REMY POMMERET. nymphoseS. Entretien

 

 

Créateur d'un bestiaire d'animaux domestiques ou de contes, Remy Pommeret y introduit une dualité ambiguë: de la vie et de la  mort s'y trouvent. Et font éclore entre  l'animal et celui qui le regarde un monde de liens.

 

Entretien avec Franck SENAUD. Janvier 2021



 

FS

 

Ton travail s'intéresse a la vie d'une façon large,nous y reviendrons, est ce que cette approche a commencé avec le dessin avant le volume ? Avec un intérêt particulier pour les animaux ? 

 

 

 

RP

 

En effet ma pratique plastique a commencé par le dessin.
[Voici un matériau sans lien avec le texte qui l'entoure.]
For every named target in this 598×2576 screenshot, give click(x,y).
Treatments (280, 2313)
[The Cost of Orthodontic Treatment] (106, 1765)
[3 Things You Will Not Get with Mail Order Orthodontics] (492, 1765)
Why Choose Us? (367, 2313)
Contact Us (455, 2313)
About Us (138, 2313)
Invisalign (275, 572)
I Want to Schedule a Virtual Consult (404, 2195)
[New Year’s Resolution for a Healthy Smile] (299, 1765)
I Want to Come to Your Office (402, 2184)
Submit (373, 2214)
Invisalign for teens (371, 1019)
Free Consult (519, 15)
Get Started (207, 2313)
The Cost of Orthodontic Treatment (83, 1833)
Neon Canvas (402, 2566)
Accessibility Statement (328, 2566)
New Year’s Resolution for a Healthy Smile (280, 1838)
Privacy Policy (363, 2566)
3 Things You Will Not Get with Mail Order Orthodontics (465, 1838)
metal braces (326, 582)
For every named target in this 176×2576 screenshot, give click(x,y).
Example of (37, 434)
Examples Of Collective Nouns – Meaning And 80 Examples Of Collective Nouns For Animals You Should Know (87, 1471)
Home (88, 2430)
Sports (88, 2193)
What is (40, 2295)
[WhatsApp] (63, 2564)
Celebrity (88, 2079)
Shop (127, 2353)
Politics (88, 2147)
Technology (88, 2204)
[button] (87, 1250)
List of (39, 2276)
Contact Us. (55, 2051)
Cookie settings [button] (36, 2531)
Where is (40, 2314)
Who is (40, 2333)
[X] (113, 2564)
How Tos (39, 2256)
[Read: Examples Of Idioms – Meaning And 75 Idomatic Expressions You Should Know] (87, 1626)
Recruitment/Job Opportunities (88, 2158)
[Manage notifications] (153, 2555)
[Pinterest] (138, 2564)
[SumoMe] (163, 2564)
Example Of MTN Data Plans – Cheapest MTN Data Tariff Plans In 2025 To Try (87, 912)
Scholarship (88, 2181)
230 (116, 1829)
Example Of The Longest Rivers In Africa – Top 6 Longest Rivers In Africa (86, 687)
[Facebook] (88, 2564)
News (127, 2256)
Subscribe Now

J'ai toujours dessiné il me semble, et je suis rentré en contact avec le monde de l'art par ce biais, j'ai commencé a prendre des cours de dessin à 15 ans. Ce dessin s'est enrichi pendant mes études grâce a la gravure à l'eau forte. Cependant je sentais qu'il me manquait quelque chose, tous mes dessins étaient construis de masses, d'ombres et de lumière essentiellement. L'exercice de la ligne ne me plaisait pas vraiment et ce qui m’intéressait était de créer le volume, la texture et les détails. Le volume est venu bien plus tard, grâce a des recherches, mais c'était pour moi une évidence. Je ne renie pas le dessin et je travaille encore en miroir les deux médias, chacun enrichissant l'autre je trouve.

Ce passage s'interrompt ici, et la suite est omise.